Dans l’Est de la RDC, même les minerais certifiés n’ont de vert que le certificat

Des creuseurs d’or dans un site artisanal à Mangorejipa, village du territoire de Lubero, Nord-Kivu, Est de la RDC.  ©Umbo Salama
Des creuseurs d’or dans un site artisanal à Mangorejipa, village du territoire de Lubero, Nord-Kivu, Est de la RDC. ©Umbo Salama

Le secteur minier est essentiel pour l'économie de la République Démocratique du Congo(RDC). ll contribue à plus de 20 % du Produit Intérieur Brut (PIB). …Depuis deux décennies, avec la miniaturisation des outils électroniques  et les innovations allant dans le sens de la transition énergétique, certains minerais ont pris une importance considérable. Parmi eux, l’étain, le tantale, le tungstène, la cassitérite,… dont on trouve des gisements importants dans les provinces de l’Est de la RDC où ils sont extraits. A titre illustratif, la RDC regorge 60 à 80 % de la réserve mondiale du coltan (Colombo-tantalite). Contrairement au cuivre et au cobalt dont l’exploitation est principalement industrialisée, ces minerais ont de la valeur en petites quantités, leur extraction et transport devenant ainsi faciles. D’où le caractère artisanal de leur exploitation. Dans l’optique de la traçabilité, des efforts sont fournis pour que ces minerais quittent le pays en étant certifiés. Ainsi, les minerais extraits dans la légalité sont certifiés «verts», mais ces efforts sont loin de laver les minerais de sang et autres impuretés. Notre enquête a, en effet, révélé qu’en dépit de la certification, il s’observe de la fraude à chaque maillon de la chaîne  de l’exploitation à l’exportation. 

Nous avons été au cœur des mines de Walikale pour interviewer certains acteurs afin de  montrer combien il est difficile de rassurer que le minerai certifié est exempt d’illégalité. Une enquête d’Hervé Mukulu avec la contribution de Didi Bunakima, réalisée avec l’appui de Rainforest Investigation Network/Pulitzer center.

Des trous, des petites collines des pierres et sable autour,  des canaux de ruissellement d’eau, autour duquel un groupe d’hommes tamisent des pierres dans une ambiance bon enfant malgré la lourdeur des tâches à réaliser, voilà l’atmosphère que nous rencontrons  cet après-midi quand nous débarquons  dans le site de Kibindobindo, situé dans le groupement Bakano dans la partie sud du territoire de Walikale à environ 413 km de la ville de Goma, chef-lieu de la province du Nord-Kivu à l’Est de la RDC.

Ce travail de lavage  de minerais, permet de séparer le  coltan qui peut être mélangé à d’autres comme la cassitérite, le wolframite, etc.

Consignes:
a: Répondez à ces questions d'après l'article sur les minerais certifiés de l'Est de la RDC :
(i) Quelle part du Produit Intérieur Brut le secteur minier représente-t-il ?
(ii) Dans quel groupement se situe le site de Kibindobindo ?
(iii) À quelle distance de la ville de Goma ce site se trouve-t-il environ ?
b: Reproduisez à l'identique le passage de l'article sur les minerais certifiés de l'Est de la RDC allant de « Des trous, des » à « le wolframite, etc. ».
c: Rédigez la suite de l'article sur les minerais certifiés de l'Est de la RDC, à partir de sa dernière phrase.
Les items qui suivent proviennent d'une source distincte.

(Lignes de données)
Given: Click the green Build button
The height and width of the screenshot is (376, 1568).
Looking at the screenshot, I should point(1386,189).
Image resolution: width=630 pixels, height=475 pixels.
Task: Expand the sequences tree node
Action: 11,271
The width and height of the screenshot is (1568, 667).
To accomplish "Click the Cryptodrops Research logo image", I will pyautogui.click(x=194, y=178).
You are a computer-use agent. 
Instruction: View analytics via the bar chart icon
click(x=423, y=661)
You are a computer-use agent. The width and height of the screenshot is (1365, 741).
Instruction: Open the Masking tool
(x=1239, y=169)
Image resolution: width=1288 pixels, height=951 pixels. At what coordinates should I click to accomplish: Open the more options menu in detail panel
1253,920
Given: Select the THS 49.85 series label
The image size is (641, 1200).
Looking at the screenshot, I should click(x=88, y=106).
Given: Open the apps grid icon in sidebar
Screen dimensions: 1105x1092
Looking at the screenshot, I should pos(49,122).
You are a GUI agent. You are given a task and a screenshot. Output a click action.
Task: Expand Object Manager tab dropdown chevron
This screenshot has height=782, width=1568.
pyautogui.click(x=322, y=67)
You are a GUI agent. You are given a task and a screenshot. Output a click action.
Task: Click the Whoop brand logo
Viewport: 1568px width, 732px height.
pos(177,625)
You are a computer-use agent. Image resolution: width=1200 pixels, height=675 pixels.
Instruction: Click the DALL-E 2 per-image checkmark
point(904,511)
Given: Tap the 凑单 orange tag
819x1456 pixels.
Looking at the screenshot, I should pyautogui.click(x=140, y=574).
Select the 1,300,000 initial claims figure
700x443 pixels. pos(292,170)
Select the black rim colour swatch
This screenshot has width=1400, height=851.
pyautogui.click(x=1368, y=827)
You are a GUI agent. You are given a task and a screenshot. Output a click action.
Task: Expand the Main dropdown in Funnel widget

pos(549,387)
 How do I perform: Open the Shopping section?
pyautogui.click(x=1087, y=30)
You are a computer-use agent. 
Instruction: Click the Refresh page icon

Résultats par tâche:
a:
(i) Plus de 20 %.
(ii) Le groupement Bakano.
(iii) Environ 413 km.

b:
Des trous, des petites collines des pierres et sable autour,  des canaux de ruissellement d’eau, autour duquel un groupe d’hommes tamisent des pierres dans une ambiance bon enfant malgré la lourdeur des tâches à réaliser, voilà l’atmosphère que nous rencontrons  cet après-midi quand nous débarquons  dans le site de Kibindobindo, situé dans le groupement Bakano dans la partie sud du territoire de Walikale à environ 413 km de la ville de Goma, chef-lieu de la province du Nord-Kivu à l’Est de la RDC.

Ce travail de lavage  de minerais, permet de séparer le  coltan qui peut être mélangé à d’autres comme la cassitérite, le wolframite, etc.

c:
Les creuseurs, aussi démunis qu’ils sont, pour pouvoir survivre, ne peuvent proposer que ce qu’ils ont de mieux : leur énergie physique, peu importe qui en bénéficie.  Dans ce business, la convention est simple : les creuseurs travaillent pour le propriétaire du puits minier  du lundi au jeudi, ensuite ils exploitent à leur propre compte le vendredi et le samedi.  

« Satisfait ou pas, on n’a pas de choix. C’est le boss qui fixe ses principes. Vous ne voulez pas obtempérer à ces règles, vous laissez le travail.», nous laisse attendre James, ce creuseur expérimenté, entre deux bêches de sable. 

Creuser, même au prix de la vie !

Le dimanche et les nuits, il n’y a pas de service. Cela n’empêche pas à certains creuseurs malhonnêtes, cupides ou moins satisfaits de leur revenu de se glisser dans les puits la nuit pour creuser à leur propre compte, nous renseigne un responsable d’un puits en déplorant les risques qu’ils prennent. Les éboulements, un mur qui cède dans le tunnel et autres accidents du genre un pied qui se fracture, surviennent plus  souvent dans ce travail clandestin qui se fait dans le noir ou seulement avec des faibles lumières issues de lampes-torches afin de ne pas être repéré de loin, témoigne le creuseur Jackson qui se remet d’un récent grave accident qui l’a mis sur la touche 10 mois durant avec une jambe plâtrée. Et jusqu’à présent, dans une mine, il ne fait que des travaux légers.

Des irrégularités dans la traçabilité

Du moment que beaucoup de carrés miniers ne sont pas soumis à un contrôle rigoureux, n’importe qui peut se présenter dans un site minier et se faire embaucher comme  creuseur. Les propriétaires des puits miniers n’ont que besoin de la main-d'œuvre. Pourtant, l’exploitant artisanal doit être membre d’une coopérative minière, posséder une carte d’exploitant artisanal et être de nationalité congolaise tel que l’exige l’article 1er du code minier. Ce métier de creuseur artisanal serait réservé exclusivement aux nationaux selon la loi, mais dans les territoires frontaliers avec le Rwanda, l'Ouganda et le Burundi, des ressortissants de ces pays voisins sont repérés dans plusieurs sites miniers légaux et illégaux. « Nous voyons ici des exploitants sans carte d’exploitant artisanal, qui ne sont pas  dans un site validé ou qualifié de vert. Un exploitant qui n’est pas membre d’une coopérative minière qui  respecte les droits de société ou  le droit OHADA, alors que le  site doit être validé, classifié Zone d’Exploitation Artisanale ZEA et attribué à une coopérative », dénonce Maître Obedi Kamala, Team Leader de la thématique mines au sein de la société civile du territoire de  Walikale. Dans le secteur Bakano, par exemple, il y a des sites qui ont été validés, mais certains ont été mal localisés par rapport à l’actualisation de la carte minière.  En plus, il y a des sites validés, mais non attribués où exercent certaines coopératives de manière frauduleuse, ajoute-t-il.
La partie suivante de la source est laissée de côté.